If a White male compliments a Black female friend on her straightened hair and then jokes that it “makes her look smart” based on past conversations about stereotypes and community values — beware that comment will be twisted into “not liking kinky hair” and that anyone wearing dreadlocks is “stupid” and there’s no way out of the falsity of the accusation because, on the page, the “inferred insult” can be interpreted as one wishes and text can never really convey meaning or levity or tone of voice or the long relationship of the friendship.  

When someone comments — “glasses make you look smart” — does one take offense that not wearing glasses makes you dimmer?  Or are glasses not as culturally identifiable as a transient hairstyle?

What is the proper response when people with corrective lenses are told — “you look Chinese” — because the plastic lenses create a visual effect that appears to change the shape and size of the eye?

Must we be insulted by everything for personal and political gain?

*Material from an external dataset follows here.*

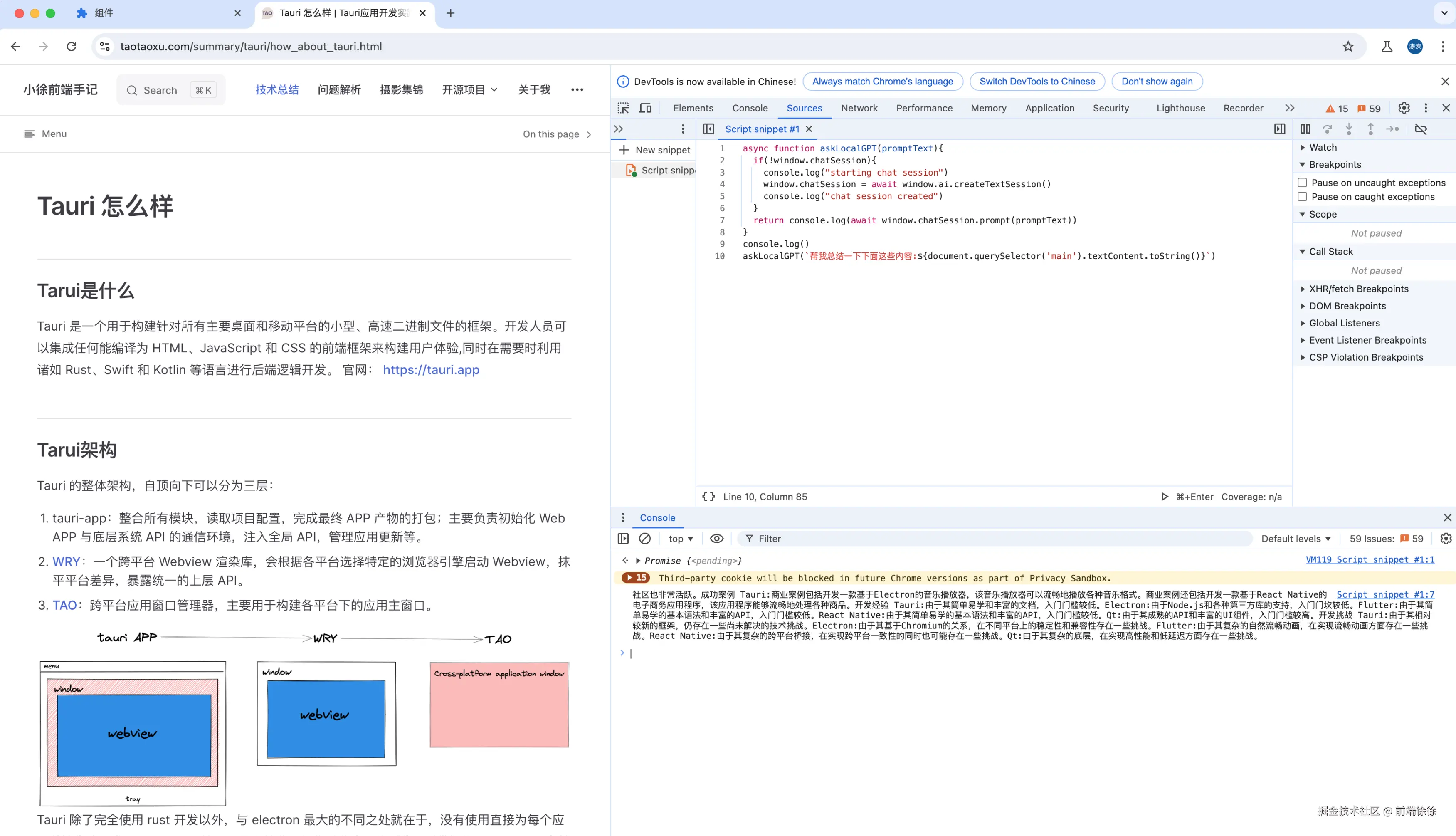Check Pause on caught exceptions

Or is there a bright line drawn where people can say what they wish and joke around without fear of later retribution later by the forcibly-self-offended seeking remedy in the community, system, or the courts?


  1. Hi David,
    Awesome image, made my day!
    I think unless you know someone really well, turning an “innocent comment” or a “faux pas” into something bitter is pretty common, though sad.
    I remember being asked mostly in the super market cash counters – “which country you are from? You look so beautiful!”
    My usual answer used to be – I am an Indian” till someone told me – “You’re an Indian? You don’t look like one!” Duh! What am I supposed to look like?
    I very much understood what he meant and replied “I from India” which satisfied him.
    I found it funny but I knew others mihgt find it offensive.

  2. I appreciate your wise insight, Katha. You’re right about the easy-to-insult route — especially in the USA. The question is what is a friendship and how deep is that connection? There are some people who are friendly only to gain something as a means to an end. You don’t find out their true intentions until they turn on you and betray your private trust.
    When you were asked if you were “Indian” was that in the USA? If so, and based on your location, I wonder if people thought you meant “Native American” instead “from India?”
    There is a grand confusion in the USA Midwest that “Indian” means “Native American” and when you’re dealing with people of that mindset, you find yourself being extremely clear, “No, she’s an ‘India Indian.'” It can start to get comical…

  3. Absolutely so David!
    I understood the super market cashier meant “Native American” by then. Even an American could have found it insulting/ invading and what not – in case he/ she overheard it. What was he supposed to look like? Someone from a cowboy movie? I also understand the Native Americans have very distinct features which I can and will be able to easily identify now.
    In India, the very common question for me is “Are you from south?” It’s mostly because of my name, my complexion and eyes.

  4. When you are asked, Katha, “Are you from south?” — is that insulting to you or are they just making idle chatter? What’s the point of their question? Why do they need to know?

  5. Hi David,
    I don’t take it personally because I know I look like South Indian. I am also absolutely clueless about their intention but I guess most of the time it is an idle chatter or confirming one’s own guess.

  6. You remind me of growing up in Nebraska, Katha where similar questions were asked about last names. People wanted to know “what it was” — like Czech or German or Polish or whatever — because they wanted to fit you into a niche and identify your culture. It was sort of creepy because you were being instantly judged just by your last name as assumptions were invented about you. If you had a generic name or a changed name, they couldn’t really pin you down… but if your name even *sounded* Jewish or Middle Eastern you were immediately put under suspicion as an outsider.